Peterson aiming to run G4 car in 2024

Aidan Peterson has taken a major step towards an outright campaign in the Bosch Motorsport Australia Rally Championship (ARC) after purchasing a Subaru Impreza.

Having run a Daihatsu Charade in the ARC Junior Cup component of the ARC over the past couple of years, the Tasmanian has revealed plans to build a G4-spec vehicle using the Subaru as a donor.

Starting the overall build from scratch, the project is likely to take most of the year, with Peterson hopeful of getting ready for the season finale in his home state.

In the meantime, Peterson will use the Subaru to run rounds in the Motorsport Australia Tasmanian Rally Championship before returning to the ARC in August for The Middle Of Everywhere Gippsland Rally for the White Wolf Constructions ARC Production Cup.

The Subaru that Peterson has purchased will be used as a donor car.

Not wanting to rush the process, Peterson was looking forward to the next chapter in his rally career.

“The G4 platform is pretty much Australia’s answer to an R5 where you start with a Production car platform and convert it into a lighter modern shell. It’s certainly a more cost effective way of doing it,” Peterson said.

“We really like that concept, so I am excited to get it up and running, although it won’t be a high-end spec car to begin with, more like a 4WD version of the Charade and we plan to take a bit more time getting things right on the first go.”

“For us, the main goal this year is to build the car and get some kilometres on a 4WD Turbo platform by doing a few state and ARC rounds. From there, we’ll work out what works and what doesn’t, before applying those lessons in figuring out the best approach for the G4.
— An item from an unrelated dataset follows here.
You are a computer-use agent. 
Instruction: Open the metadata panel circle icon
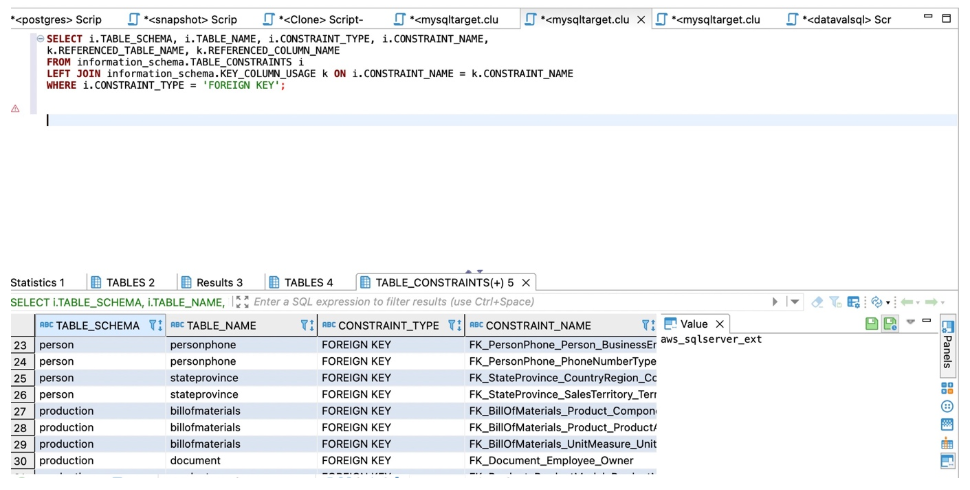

“Moving up into the outright competition has always been the goal. We built the Charade pretty quickly for the Junior Cup while I was still eligible and we have been considering the G4 pathway for a while now, so it’s all been a process about taking the right direction.

“We had some chats with Activ Rallysport, but it’s expensive to go with the Mitsubishi Evo based platform and using the Suzuki shell we have chosen, the Subaru parts work better. It won’t be as advanced as theirs, but it will get us in the door.

“It does help that I am quite familiar with the Subaru platform, and we have a few teams already running them in Tas. and I believe that a little bit of familiarity goes a long way when building a car.”